DIY Fire Pit
Husband recently took a couple days off of his job to engage in heavy manual labor around the house. Most epic of his labors was the building of our fire pit. This is not a DIY for anyone who isn’t comfortable lifting heavy objects or really big projects. But, for Husband, this was a labor of love.
I take no credit for this project as I did nothing more than squirt a few lines of adhesive one night. Getting the contractor adhesive out of the massive caulk gun was a challenge for me and I threw in the towel pretty quickly.
Don’t judge, it was really thick and sticky.
The biggest challenge of this project was the massive amount of heavy materials needed.

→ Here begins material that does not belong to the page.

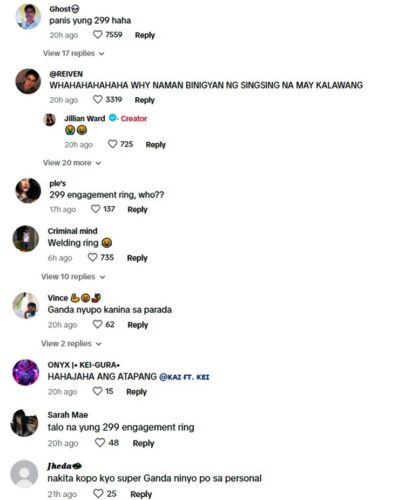Like Vince's comment with 62 likes
The width and height of the screenshot is (405, 500).
coord(97,324)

The blocks were about 10-20 lbs each, and there were 150 of them total. The driver who delivered our gravel indicated that the total weight was close to 6 tons. If you aren’t big and strapping, this whole thing could take a very, very long time. Consider yourself warned.
Husband chose to dig out a portion of our backyard. Our pit sits in a little clearing in our yard. The fire ring is 4 feet in diameter and the total area is about 12 feet. Husband removed the sod and some dirt to accommodate three inches of gravel for the main area of the ring and an extra three inches for the fire pit. There was a large, level circle at three inches below the lawn and an inner circle that was an additional three inches below the larger circle.

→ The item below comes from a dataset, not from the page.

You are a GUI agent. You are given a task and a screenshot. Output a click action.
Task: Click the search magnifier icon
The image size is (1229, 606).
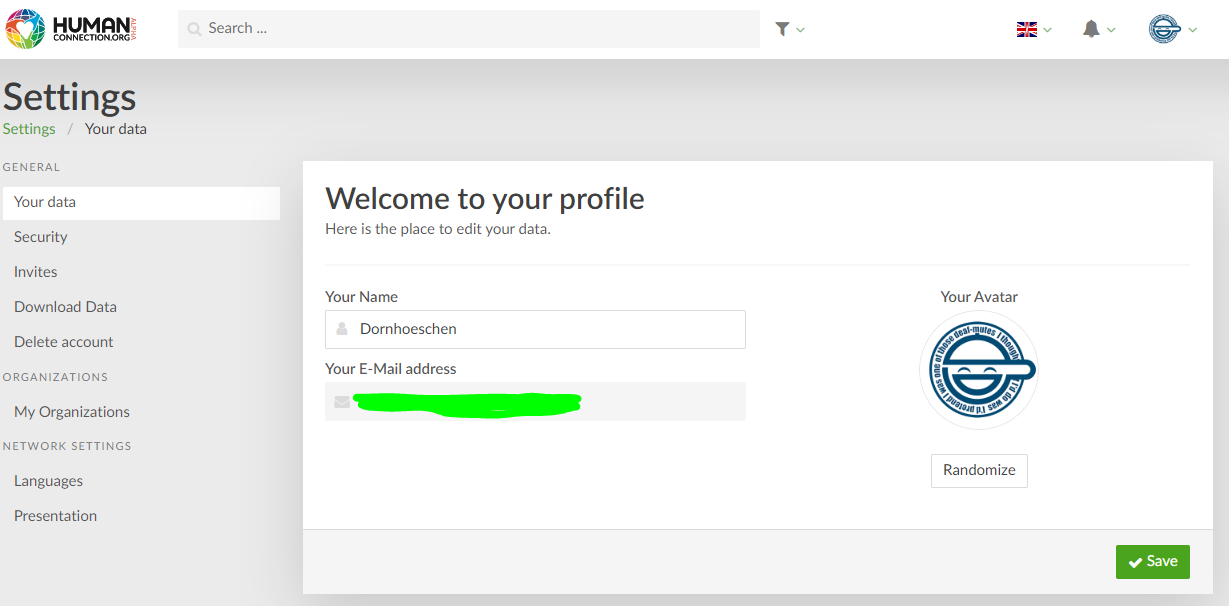[193, 28]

When completing a task like this, it is really important to level everything, all the time. The inner circle must be level, the outer circle must be level, all of the blocks that are set must be level. Level, level, level!!! The picture below shows the inner ring after it was filled with a layer of gravel because it’s hard to tell the difference in the levels of the two areas when there isn’t any contrast!
The fire ring was built first. It was constructed with landscaping blocks (without a lip) and refractory cement.

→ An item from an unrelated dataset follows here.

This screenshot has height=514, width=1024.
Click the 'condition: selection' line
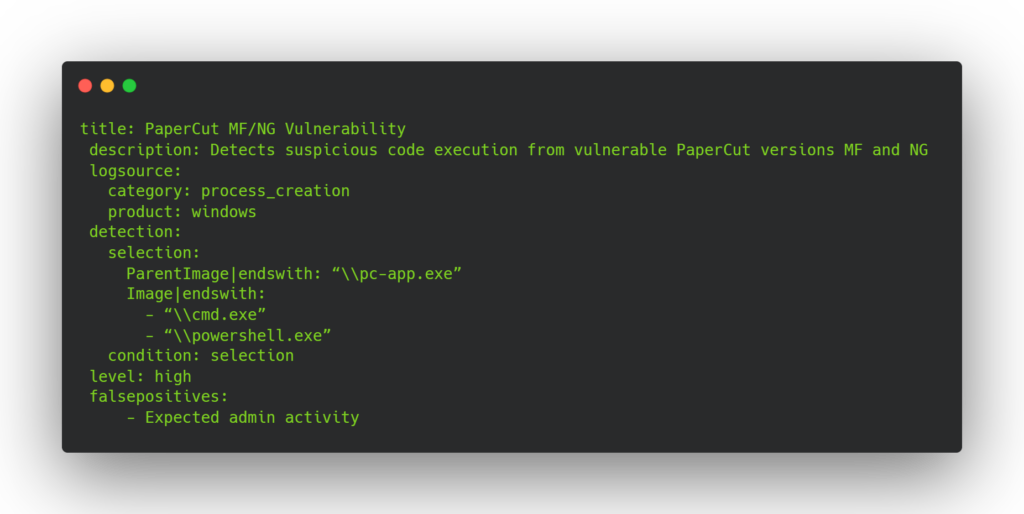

Blocks for Fire Ring. No Lip.
Husband used a couple Youtube videos and a little common sense to figure out how to put everything together. Some of the videos suggested excavating the lawn, some recommended gravel, some suggested adhesive, some suggested sand. We decided to be thorough and do it all. A base of gravel was laid and tamped down in the deeper hole for the fire ring. In a circle, where the blocks would sit, a base of sand was laid, tamped, and leveled. Finally, refractory cement was used as an adhesive. Husband said the refractory cement was truly awful to work with, but it is specifically made to adhere blocks together in high heat situations, like a fire pit.
Leveled Gravel and Sand Provide the Base
Each block and the whole ring was leveled.
Each Block was Leveled
As the courses were built up, Husband was sure to leave some gaps in the blocks to allow proper air flow to the fire.
Notice the Slight Gaps in the Blocks
Completed Fire Ring
After the ring was completed, the retaining wall is constructed of basic retaining wall blocks.
Retaining Wall Blocks. Lip.
To help keep the first course level, we put up a masonry line, which is a level line to use as a guide. After we put out the line, we spray painted it onto the dirt behind the blocks.
A Masonry Line Will Help Keep Everything Level
The blocks were placed on a base of sand that was leveled and tamped down, much like the fire ring. Each block was also leveled as it was set down and lightly tapped into place.
Level and Tap Each Block Into Place
Each block was adhered to the two blocks below it with two strips of contractor adhesive. I don’t have a picture of this and it isn’t necessary, but we anticipated kids climbing on the wall and adults sitting on it, so we added the adhesive for extra security. After each course was set, the area between the blocks and the soil was back filled with gravel. Be sure to back fill with gravel after each course is set to ensure proper drainage.
Back Fill with Gravel
As you can see from the photos, we only used a maximum of four courses of blocks, so we were able to get away without using any special landscape fabric or drainage holes or anything like that (whew). If you have a higher wall, follow the instructions on wall construction from your block supplier or manufacturer.
Four Courses of Blocks
After the wall was completed, the entire area was tamped well and leveled.
The Hand Tamper – Husband’s Least Favorite Tool!
To finish everything off, 3 inches of gravel was added to the entire area. It was tamped again.
Fire Pit Complete
If you look closely, you can see that Husband used some extra blocks to create a little entrance to the ring. I think it looks beautiful!